If you want to come here, you'll have to bookmark it or use a Google search now.
When I clicked on the in-game message this morning and was taken to a Discord register screen, I honestly felt like quitting the whole game. I'm beyond pissed. I'd say at least a third of the fun of the game is this forum.
I am seriously rethinking my archmage position, and wondering if I'd be better off as a mage. The changes of the last year, and the glitches, are very frustrating. For my new chapter 3 ID, it is even more frustrating. I am working on a quest that needs two combining catalysts. I didn't even have ccs in the MA until partway through the thing, although I do now (which takes 30 hours to complete, since of course I have no time instants and no way to get them with no spell frags and no buildings to disenchant. I've already disenchanted every one of my AW kp, too.) I wrote to support to complain about it, and I got a cheery message saying that the two ways to get ccs are the spire or through the MA. Since I don't have spire, I'll have to craft them in the MA. I hope this answers your question, blah, blah, blah.

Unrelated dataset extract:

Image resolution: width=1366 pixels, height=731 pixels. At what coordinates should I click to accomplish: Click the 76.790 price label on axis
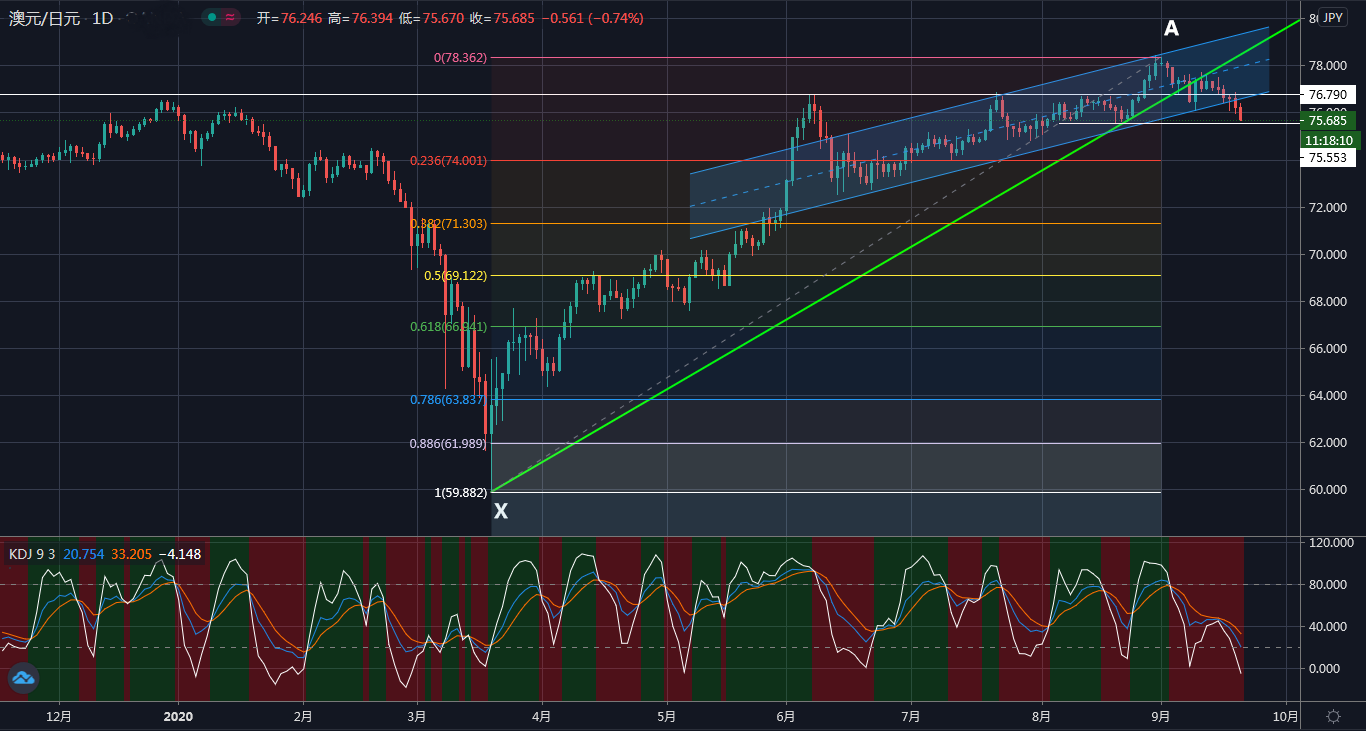tap(1327, 95)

Being so close to the end of the event, of course I'm frustrated taking 30 hours on a quest, and there is no alternate.
When I started this game over four years ago, everything was so much fun that even the little frustrations were just fun challenges. Now, it seems I'm constantly frustrated. If it weren't for my team I wouldn't be here. They are worth it ... I've got some of the best people. (I suppose I shouldn't say that to avoid poachers, lol. ... on second thought, if anyone can be poached then they don't belong here in the first place because they haven't found their true home yet. I think the vast majority of my fs have.) How many of you now feel the love/hate relationship that I feel? And it's worse when no one listens to the frustrations and just sends cheery canned notes.